- EXTRAIT DU DOCUMENT:
Ce petit livre est le texte
d’une conférence lors de laquelle Angus Maddison a condensé le résultat de ses
travaux et réflexions.
Maddison a appliqué à
l’histoire les méthodes de la comptabilité nationale (population, durée du
travail, capital fixe, fonction de production, PIB, exportations et
importations, consommation et épargne etc.). Il a ainsi évalué sur quelques
siècles les comptes du monde, des continents et des nations. Cela lui a fourni
des séries longues dont l’examen est instructif.
Une telle démarche a de quoi
faire frémir le statisticien qui connaît la fragilité des sources et qui,
surtout, s’inquiète de voir appliqué, à des systèmes économiques très
différents, un cadre conceptuel qui a été conçu à partir des années 1930 pour
décrire une économie très spécifique et datée. Mais cette rigueur, si on lui
obéit jusqu’au bout, invalide toutes les séries chronologiques longues et même
des séries relativement courtes, qui toutes s’obtiennent en plaquant un même
cadre conceptuel sur une réalité historique changeante. Il n’est pas illégitime
de s’en affranchir à titre d’exercice pour « voir ce que cela donne » tout en
gardant l’esprit critique.
L’évaluation quantitative, dans
sa froideur, contribue à éclairer des questions qui nous tracassent :
comparaison entre l’économie de la Chine et celle de l’Europe ; rôle de
l’esclavage ; déploiement, richesse puis régression de l’islam, de l’empire
espagnol ; conquête du monde par l’Angleterre, confortée par son
industrialisation ; transformations de la démographie etc.

- EXERCICE COURT 1: Traduisez en anglais cette phrase de l'extrait : « Il a ainsi évalué sur quelques siècles les comptes du monde, des continents et des nations. »
- EXERCICE COURT 2:
Répondez brièvement à ces questions d'après l'extrait :
(a) Qui a condensé le résultat de ses travaux lors de la conférence ?
(b) À partir de quand le cadre conceptuel de la comptabilité nationale a-t-il été conçu ?
(c) Par quoi la conquête du monde par l'Angleterre a-t-elle été confortée ?
- EXERCICE COURT 3: Recopiez fidèlement le passage de l'extrait qui va de « Une telle démarche » jusqu'à « gardant l’esprit critique. » inclus.
Les items qui viennent ensuite forment un matériau indépendant de l'extrait.

- ITEMS FOURNIS:
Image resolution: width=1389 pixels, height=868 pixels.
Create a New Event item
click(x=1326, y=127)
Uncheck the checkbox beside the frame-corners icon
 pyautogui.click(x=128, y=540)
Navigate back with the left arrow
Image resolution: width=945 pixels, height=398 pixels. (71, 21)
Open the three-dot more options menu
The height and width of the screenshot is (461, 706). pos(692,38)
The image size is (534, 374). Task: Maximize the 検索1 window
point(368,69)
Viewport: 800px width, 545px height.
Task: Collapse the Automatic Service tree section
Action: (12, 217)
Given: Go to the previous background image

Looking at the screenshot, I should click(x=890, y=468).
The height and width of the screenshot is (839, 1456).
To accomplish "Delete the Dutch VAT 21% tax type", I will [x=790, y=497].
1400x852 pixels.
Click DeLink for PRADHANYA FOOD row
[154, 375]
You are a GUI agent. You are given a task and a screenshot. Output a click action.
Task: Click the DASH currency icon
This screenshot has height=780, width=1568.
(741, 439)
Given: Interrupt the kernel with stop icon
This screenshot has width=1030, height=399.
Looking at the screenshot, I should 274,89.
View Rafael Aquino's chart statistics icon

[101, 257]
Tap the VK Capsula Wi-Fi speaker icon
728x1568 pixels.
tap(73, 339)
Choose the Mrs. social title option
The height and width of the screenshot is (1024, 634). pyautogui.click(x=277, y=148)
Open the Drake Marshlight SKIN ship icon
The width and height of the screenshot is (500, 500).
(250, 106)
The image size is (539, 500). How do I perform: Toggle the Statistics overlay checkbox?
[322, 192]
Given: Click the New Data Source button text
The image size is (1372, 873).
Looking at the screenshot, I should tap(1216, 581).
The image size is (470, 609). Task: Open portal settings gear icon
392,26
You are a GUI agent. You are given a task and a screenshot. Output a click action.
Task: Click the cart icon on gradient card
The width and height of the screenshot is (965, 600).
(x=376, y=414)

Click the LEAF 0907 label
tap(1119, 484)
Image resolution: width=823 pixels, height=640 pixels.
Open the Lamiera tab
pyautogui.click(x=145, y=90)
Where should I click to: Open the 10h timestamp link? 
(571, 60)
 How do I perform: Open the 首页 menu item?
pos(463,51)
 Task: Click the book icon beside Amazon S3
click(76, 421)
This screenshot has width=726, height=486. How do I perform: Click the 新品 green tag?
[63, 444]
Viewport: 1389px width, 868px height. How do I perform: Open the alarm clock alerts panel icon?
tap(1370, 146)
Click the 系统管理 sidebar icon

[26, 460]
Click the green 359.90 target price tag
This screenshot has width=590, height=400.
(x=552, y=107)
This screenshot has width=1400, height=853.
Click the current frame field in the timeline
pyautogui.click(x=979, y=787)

- SOLUTION DÉTAILLÉE 1: He thus estimated the accounts of the world, the continents and the nations over several centuries.

- SOLUTION DÉTAILLÉE 2:
(a) Angus Maddison.
(b) À partir des années 1930.
(c) Par son industrialisation.

- SOLUTION DÉTAILLÉE 3:
Une telle démarche a de quoi
faire frémir le statisticien qui connaît la fragilité des sources et qui,
surtout, s’inquiète de voir appliqué, à des systèmes économiques très
différents, un cadre conceptuel qui a été conçu à partir des années 1930 pour
décrire une économie très spécifique et datée. Mais cette rigueur, si on lui
obéit jusqu’au bout, invalide toutes les séries chronologiques longues et même
des séries relativement courtes, qui toutes s’obtiennent en plaquant un même
cadre conceptuel sur une réalité historique changeante. Il n’est pas illégitime
de s’en affranchir à titre d’exercice pour « voir ce que cela donne » tout en
gardant l’esprit critique.